▶ _FRAGMENT_
5.2.3 Moet de AIVD gegevens aan het OM verstrekken? Het uitgangspunt is dat het aan de dienst zelf is te beslissen of gegevens wel of niet gedeeld worden met een ander: de AIVD heeft een zogeheten discretionaire bevoegdheid. Dit betekent dat de AIVD niet verplicht is de gegevens te verstrekken. De achterliggende gedachte hiervan is dat indien telkens van een geconstateerd strafbaar feit mededeling zou moeten worden gedaan, dit een goede taakuitvoering door de AIVD zou kunnen belemmeren. 24 Met verstrekking kan het onderzoek van de AIVD namelijk in gevaar komen, bijvoorbeeld doordat bekend wordt dat een menselijke bron de AIVD van informatie voorziet. Deze bron zou dan mogelijk bedreigd kunnen worden door de personen uit zijn omgeving. Daarnaast zou de informatiepositie die de AIVD met deze bron heeft, kunnen wegvallen, doordat de bron uit veiligheidsoverwegingen geen informatie meer kan leveren.
5.2.4
Ernstige strafbare feiten
Ondanks dat de AIVD in het algemeen geen plicht heeft tot verstrekking, zegt de wetsgeschiedenis wel dat wanneer de AIVD op ernstige strafbare feiten stuit, de ruimte hierover geen mededeling te doen aan het OM, “uitermate klein – zo niet nihil” – wordt. 25 Als voorbeeld van ernstige strafbare feiten wordt moord of doodslag genoemd. 26 In de wetgeschiedenis wordt niet ingegaan op de vraag hoe beperkt of hoe ruim deze zogenoemde ‘mededeling’, d.w.z. verstrekking via een ambtsbericht, moet worden opgevat. Hoeft de AIVD alleen mededeling te doen van het ernstige strafbare feit zelf (er is een moord gepleegd of er gaat een moord gepleegd worden)? Of ook van eventuele beschikbare informatie die verband houdt met dit ernstige strafbare feit (bijvoorbeeld: wie heeft de moord gepleegd of wie was medeplichtig?)? De Commissie is van oordeel dat hier een ruimere opvatting op zijn plaats is dan enkel het doen van een mededeling van het ernstige strafbare feit zelf. Indien de AIVD, bijvoorbeeld als bijvangst in een onderzoek, op informatie stuit over personen die (mogelijk) betrokken zijn geweest bij het voorbereiden of plegen van een ernstig strafbaar feit, dan is de ruimte deze informatie niet te verstrekken aan het OM ook uitermate klein, zo niet nihil. Onder zulke strafbare feiten verstaat de Commissie, naast moord of doodslag, bijvoorbeeld ook ernstige milieudelicten met aanzienlijke schade voor de bevolking. Het gaat hierbij om gegevens die, zoals beschreven in artikel 38 Wiv 2002, van belang kunnen zijn voor de opsporing en vervolging van strafbare feiten. Als informatie van de AIVD over ernstige strafbare feiten in dit verband niet relevant is voor het OM, dan hoeft deze dus niet verstrekt te worden. Of informatie over ernstige strafbare feiten van belang is voor de opsporing en vervolging van strafbare
23
Artikel 38, eerste lid, Wiv 2002.

▶ _OPDRACHT 1_
Druk de rijen letterlijk af, beginnend bij de rij die "Task: Click help" bevat en eindigend bij de rij die "point(658,402)" bevat, met beide grensrijen inbegrepen.

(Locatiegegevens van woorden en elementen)
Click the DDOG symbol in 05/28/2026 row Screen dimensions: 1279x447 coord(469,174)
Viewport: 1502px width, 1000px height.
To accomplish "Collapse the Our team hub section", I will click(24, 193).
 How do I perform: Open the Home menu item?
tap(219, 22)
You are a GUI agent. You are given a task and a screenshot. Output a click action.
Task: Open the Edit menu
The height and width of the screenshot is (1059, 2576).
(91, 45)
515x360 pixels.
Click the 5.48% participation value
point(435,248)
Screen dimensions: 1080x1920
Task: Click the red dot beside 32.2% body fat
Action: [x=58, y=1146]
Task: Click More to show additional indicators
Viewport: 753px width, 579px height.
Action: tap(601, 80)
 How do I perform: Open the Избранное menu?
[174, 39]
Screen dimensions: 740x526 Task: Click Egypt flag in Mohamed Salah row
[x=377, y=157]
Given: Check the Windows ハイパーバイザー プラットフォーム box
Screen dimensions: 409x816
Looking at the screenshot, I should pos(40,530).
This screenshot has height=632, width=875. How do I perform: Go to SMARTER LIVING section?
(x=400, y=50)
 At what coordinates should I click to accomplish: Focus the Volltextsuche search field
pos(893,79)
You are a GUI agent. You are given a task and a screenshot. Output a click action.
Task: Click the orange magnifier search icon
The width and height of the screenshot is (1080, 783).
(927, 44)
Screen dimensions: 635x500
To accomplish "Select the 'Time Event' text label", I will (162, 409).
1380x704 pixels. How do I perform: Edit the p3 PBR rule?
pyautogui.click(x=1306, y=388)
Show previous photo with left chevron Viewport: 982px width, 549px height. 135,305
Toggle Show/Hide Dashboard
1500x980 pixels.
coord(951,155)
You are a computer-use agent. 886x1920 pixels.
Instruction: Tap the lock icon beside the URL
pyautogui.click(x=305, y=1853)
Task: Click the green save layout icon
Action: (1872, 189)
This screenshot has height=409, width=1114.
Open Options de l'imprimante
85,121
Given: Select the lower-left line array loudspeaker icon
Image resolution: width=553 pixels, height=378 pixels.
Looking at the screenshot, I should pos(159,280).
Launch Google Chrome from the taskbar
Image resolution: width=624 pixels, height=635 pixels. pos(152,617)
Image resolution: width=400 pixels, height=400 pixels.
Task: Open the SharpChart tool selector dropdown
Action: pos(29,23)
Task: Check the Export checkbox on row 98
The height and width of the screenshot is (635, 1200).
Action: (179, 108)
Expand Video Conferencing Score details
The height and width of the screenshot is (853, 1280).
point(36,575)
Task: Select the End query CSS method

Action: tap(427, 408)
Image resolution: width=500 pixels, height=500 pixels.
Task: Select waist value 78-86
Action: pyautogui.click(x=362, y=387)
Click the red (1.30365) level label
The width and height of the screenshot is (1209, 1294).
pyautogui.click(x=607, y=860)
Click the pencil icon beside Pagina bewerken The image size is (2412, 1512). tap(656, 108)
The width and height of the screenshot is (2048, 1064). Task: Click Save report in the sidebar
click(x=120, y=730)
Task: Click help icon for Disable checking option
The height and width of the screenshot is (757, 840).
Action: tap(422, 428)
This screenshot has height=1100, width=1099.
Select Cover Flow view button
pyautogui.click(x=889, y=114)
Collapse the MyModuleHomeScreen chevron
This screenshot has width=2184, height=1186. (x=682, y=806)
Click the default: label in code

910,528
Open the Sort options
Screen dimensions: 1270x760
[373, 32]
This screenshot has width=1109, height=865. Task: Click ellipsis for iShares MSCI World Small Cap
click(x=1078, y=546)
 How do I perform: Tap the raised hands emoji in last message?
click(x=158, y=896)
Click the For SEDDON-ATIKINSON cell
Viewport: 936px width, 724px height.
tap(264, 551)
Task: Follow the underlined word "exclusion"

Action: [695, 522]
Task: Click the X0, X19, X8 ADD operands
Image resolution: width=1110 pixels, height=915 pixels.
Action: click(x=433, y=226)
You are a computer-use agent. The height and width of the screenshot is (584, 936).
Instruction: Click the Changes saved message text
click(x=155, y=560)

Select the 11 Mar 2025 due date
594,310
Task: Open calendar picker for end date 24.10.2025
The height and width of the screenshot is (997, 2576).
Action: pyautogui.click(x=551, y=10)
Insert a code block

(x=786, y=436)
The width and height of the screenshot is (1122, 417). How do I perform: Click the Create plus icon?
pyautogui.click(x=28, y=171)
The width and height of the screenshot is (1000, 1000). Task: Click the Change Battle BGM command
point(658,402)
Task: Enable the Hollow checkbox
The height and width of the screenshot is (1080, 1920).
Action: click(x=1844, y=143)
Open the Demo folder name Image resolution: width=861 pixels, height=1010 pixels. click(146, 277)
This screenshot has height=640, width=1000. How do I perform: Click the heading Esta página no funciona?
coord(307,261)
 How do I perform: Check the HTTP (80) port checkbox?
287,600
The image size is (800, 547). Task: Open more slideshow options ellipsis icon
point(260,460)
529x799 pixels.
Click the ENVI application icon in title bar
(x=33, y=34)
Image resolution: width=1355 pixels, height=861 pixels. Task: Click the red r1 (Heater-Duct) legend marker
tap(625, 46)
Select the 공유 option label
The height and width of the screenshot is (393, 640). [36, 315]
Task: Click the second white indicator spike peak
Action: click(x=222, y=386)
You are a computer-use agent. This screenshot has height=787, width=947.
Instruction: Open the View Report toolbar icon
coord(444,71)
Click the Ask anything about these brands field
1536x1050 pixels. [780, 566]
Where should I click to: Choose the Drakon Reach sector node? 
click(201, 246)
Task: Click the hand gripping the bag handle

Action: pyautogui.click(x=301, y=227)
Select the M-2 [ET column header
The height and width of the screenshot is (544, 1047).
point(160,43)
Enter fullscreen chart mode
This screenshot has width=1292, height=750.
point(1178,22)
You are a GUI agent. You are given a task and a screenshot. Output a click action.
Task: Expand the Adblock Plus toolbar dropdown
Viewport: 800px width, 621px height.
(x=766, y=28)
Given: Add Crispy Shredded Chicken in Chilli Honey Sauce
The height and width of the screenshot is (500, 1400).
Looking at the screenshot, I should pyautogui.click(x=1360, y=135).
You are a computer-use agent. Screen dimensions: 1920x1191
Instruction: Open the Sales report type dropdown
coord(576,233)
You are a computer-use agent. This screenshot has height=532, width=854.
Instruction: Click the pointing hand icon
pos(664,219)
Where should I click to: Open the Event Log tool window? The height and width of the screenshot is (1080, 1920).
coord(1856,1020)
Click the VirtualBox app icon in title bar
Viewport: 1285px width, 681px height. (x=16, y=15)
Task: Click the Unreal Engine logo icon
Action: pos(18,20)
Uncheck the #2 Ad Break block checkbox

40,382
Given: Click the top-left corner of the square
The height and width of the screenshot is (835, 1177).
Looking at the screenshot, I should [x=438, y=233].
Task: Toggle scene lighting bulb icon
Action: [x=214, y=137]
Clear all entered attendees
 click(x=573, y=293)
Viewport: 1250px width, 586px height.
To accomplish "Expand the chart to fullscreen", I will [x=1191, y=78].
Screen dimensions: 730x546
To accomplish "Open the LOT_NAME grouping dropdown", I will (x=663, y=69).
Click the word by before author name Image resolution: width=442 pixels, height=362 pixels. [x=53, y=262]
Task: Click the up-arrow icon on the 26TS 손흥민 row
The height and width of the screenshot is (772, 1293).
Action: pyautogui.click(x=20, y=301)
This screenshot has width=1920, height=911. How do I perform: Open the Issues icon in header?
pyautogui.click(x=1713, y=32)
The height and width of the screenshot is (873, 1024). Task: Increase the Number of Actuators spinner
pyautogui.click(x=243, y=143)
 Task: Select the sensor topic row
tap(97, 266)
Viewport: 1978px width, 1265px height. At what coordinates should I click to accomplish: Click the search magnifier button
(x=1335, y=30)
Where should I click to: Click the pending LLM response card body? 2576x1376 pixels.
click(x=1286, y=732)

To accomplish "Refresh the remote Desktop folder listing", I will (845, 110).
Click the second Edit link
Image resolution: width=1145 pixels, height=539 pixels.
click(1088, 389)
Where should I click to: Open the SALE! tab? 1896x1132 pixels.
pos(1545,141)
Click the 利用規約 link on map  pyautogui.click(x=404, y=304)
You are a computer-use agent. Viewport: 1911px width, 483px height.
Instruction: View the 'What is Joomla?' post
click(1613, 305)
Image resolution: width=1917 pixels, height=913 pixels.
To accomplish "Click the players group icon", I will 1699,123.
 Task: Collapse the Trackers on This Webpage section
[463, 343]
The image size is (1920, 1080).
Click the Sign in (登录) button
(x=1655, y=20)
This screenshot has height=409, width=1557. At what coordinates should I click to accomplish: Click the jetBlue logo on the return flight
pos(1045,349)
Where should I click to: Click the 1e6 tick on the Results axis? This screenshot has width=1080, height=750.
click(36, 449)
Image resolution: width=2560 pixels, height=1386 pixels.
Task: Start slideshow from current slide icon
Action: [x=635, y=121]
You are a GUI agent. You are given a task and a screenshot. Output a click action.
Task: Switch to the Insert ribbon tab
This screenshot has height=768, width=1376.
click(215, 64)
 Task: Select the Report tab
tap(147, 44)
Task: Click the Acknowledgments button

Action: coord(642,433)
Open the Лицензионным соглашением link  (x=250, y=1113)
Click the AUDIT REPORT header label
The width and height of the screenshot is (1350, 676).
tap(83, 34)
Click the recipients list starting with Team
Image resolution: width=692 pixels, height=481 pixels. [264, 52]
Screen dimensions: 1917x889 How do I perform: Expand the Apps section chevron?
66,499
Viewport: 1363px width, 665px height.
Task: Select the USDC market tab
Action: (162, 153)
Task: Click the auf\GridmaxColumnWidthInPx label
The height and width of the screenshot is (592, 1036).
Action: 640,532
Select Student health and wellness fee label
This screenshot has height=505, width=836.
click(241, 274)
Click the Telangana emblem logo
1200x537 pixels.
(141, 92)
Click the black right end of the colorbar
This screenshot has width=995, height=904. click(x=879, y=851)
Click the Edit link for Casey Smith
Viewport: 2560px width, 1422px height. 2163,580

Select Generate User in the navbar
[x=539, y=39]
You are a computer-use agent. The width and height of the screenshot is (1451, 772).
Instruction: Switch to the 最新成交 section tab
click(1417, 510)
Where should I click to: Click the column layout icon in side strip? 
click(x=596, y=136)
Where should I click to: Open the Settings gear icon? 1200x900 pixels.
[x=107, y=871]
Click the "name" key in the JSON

▶ _OPDRACHT 2_
Schrijf het fragment over de verstrekking van AIVD-gegevens aan het OM verder vanaf het punt waar het ophoudt.

▶ _ANTWOORD 1_
Task: Click help icon for Disable checking option
The height and width of the screenshot is (757, 840).
Action: tap(422, 428)
This screenshot has height=1100, width=1099.
Select Cover Flow view button
pyautogui.click(x=889, y=114)
Collapse the MyModuleHomeScreen chevron
This screenshot has width=2184, height=1186. (x=682, y=806)
Click the default: label in code

910,528
Open the Sort options
Screen dimensions: 1270x760
[373, 32]
This screenshot has width=1109, height=865. Task: Click ellipsis for iShares MSCI World Small Cap
click(x=1078, y=546)
 How do I perform: Tap the raised hands emoji in last message?
click(x=158, y=896)
Click the For SEDDON-ATIKINSON cell
Viewport: 936px width, 724px height.
tap(264, 551)
Task: Follow the underlined word "exclusion"

Action: [695, 522]
Task: Click the X0, X19, X8 ADD operands
Image resolution: width=1110 pixels, height=915 pixels.
Action: click(x=433, y=226)
You are a computer-use agent. The height and width of the screenshot is (584, 936).
Instruction: Click the Changes saved message text
click(x=155, y=560)

Select the 11 Mar 2025 due date
594,310
Task: Open calendar picker for end date 24.10.2025
The height and width of the screenshot is (997, 2576).
Action: pyautogui.click(x=551, y=10)
Insert a code block

(x=786, y=436)
The width and height of the screenshot is (1122, 417). How do I perform: Click the Create plus icon?
pyautogui.click(x=28, y=171)
The width and height of the screenshot is (1000, 1000). Task: Click the Change Battle BGM command
point(658,402)

▶ _ANTWOORD 2_
24
Kamerstukken II 1997/98, 25 877, nr. 3, p. 58 (MvT).
25
Kamerstukken II 1997/98, 25 877, nr. 3, p. 58 (MvT).
26
Kamerstukken II 1999/2000, 25 877, nr. 8, p. 120 (nota naar aanleiding van het verslag).
18
feiten, is echter niet alleen aan de AIVD maar ook aan het OM om in te schatten. Het is dus voor de AIVD van belang te weten welke informatiebehoefte het OM heeft. Het OM heeft uiteraard geen baat bij informatie over ernstige strafbare feiten die evident onjuist of evident onbetrouwbaar is. Dit is iets wat de AIVD zelf kan beoordelen, op basis van de bij de dienst aanwezige informatie. Deze informatie hoeft dan niet verstrekt te worden.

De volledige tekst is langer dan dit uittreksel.